An Incremental Algorithm for Algebraic Program Analysis
Chenyu Zhou, Yuzhou Fang, Jingbo Wang, Chao Wang
TL;DR
The paper tackles the problem of efficiently updating algebraic program analyses after small code changes. It proposes two main innovations: a tree-based path expression representation with delta-aware incremental updates, and an incremental interpretation mechanism that reuses prior results to update program facts. The approach achieves large speedups over baseline APA and related methods across multiple analyses and DaCapo Java benchmarks, with theoretical guarantees under Kleene-like algebras and star-free variants. This has practical implications for responsive software engineering tools and continuous development workflows, enabling fast re-analysis in the face of frequent changes.
Abstract
We propose a method for conducting algebraic program analysis (APA) incrementally in response to changes of the program under analysis. APA is a program analysis paradigm that consists of two distinct steps: computing a path expression that succinctly summarizes the set of program paths of interest, and interpreting the path expression using a properly-defined semantic algebra to obtain program properties of interest. In this context, the goal of an incremental algorithm is to reduce the analysis time by leveraging the intermediate results computed before the program changes. We have made two main contributions. First, we propose a data structure for efficiently representing path expression as a tree together with a tree-based interpreting method. Second, we propose techniques for efficiently updating the program properties in response to changes of the path expression.
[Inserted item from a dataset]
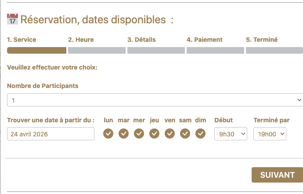Select the 1. Service step tab
This screenshot has width=303, height=194.
[22, 40]
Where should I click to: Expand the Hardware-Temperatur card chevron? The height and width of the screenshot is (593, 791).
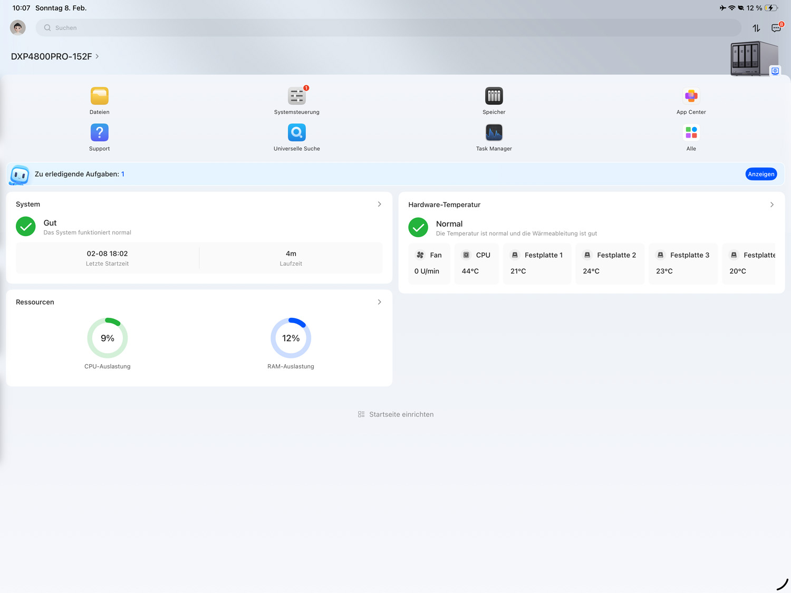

We have implemented our method and evaluated it on thirteen Java applications from the DaCapo benchmark suite. The experimental results show that both our method for incrementally computing path expression and our method for incrementally interpreting path expression are effective in speeding up the analysis. Compared to the baseline APA and two state-of-the-art APA methods, the speedup of our method ranges from 160X to 4761X depending on the types of program analyses performed.